> **DESCRIPTION OF THE TASK**: Please filter the data below down to the lines holding the string "each".

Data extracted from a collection
=====
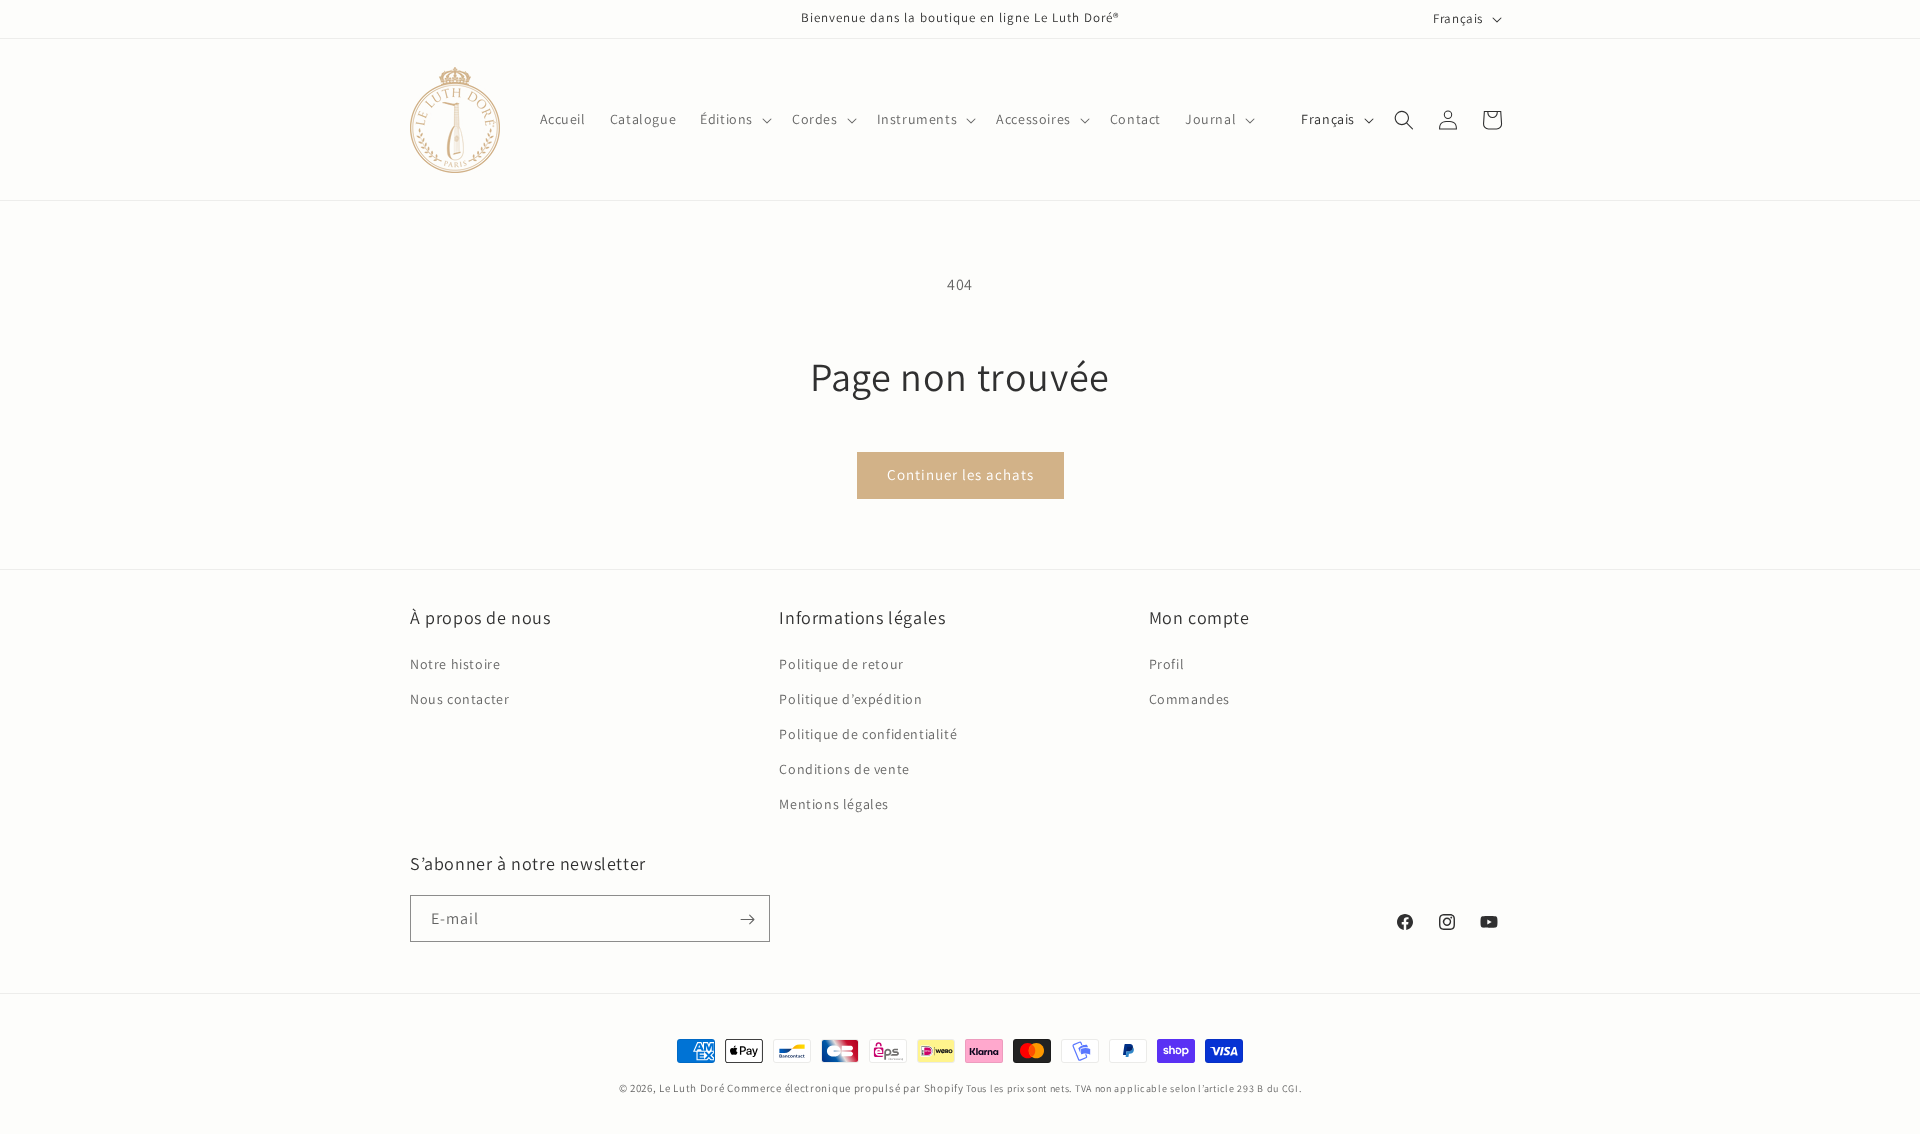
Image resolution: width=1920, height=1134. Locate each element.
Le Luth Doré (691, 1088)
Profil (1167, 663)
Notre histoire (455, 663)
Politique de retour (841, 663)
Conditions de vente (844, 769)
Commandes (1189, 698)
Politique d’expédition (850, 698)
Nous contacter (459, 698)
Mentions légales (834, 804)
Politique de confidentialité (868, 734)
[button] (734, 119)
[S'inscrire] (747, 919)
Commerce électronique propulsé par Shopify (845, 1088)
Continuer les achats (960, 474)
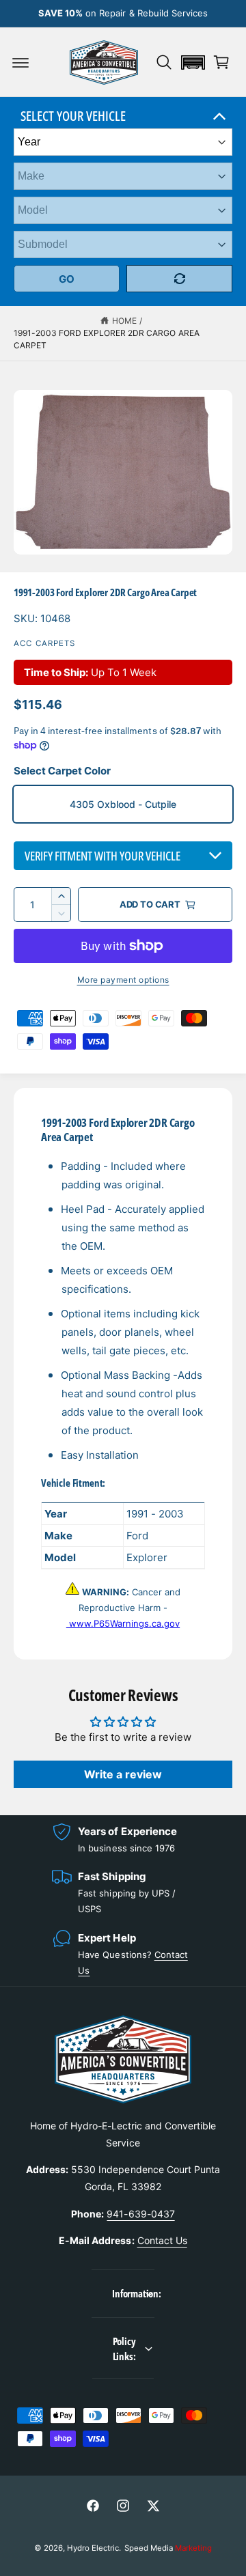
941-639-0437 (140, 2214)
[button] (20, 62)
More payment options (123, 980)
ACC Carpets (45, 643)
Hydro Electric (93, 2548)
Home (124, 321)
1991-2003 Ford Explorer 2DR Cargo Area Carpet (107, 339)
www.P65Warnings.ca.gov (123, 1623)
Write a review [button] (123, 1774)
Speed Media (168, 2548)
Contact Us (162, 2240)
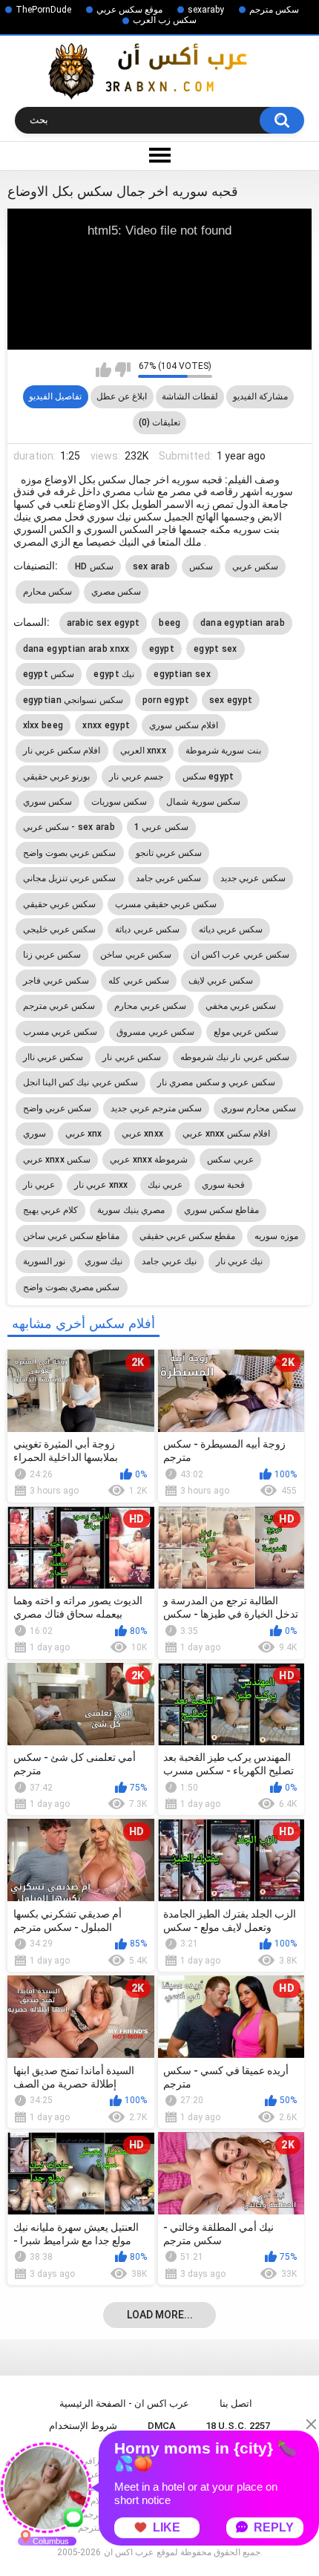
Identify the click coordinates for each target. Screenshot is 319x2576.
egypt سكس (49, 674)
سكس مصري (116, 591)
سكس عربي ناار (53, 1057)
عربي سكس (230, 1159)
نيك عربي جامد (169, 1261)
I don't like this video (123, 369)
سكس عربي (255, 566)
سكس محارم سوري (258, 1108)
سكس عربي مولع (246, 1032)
=====
> **OUTPUT**:
Image resolution: width=1920, height=1134. Locate each element.
Identify the click coordinates for each target. Screenshot is 319x2576.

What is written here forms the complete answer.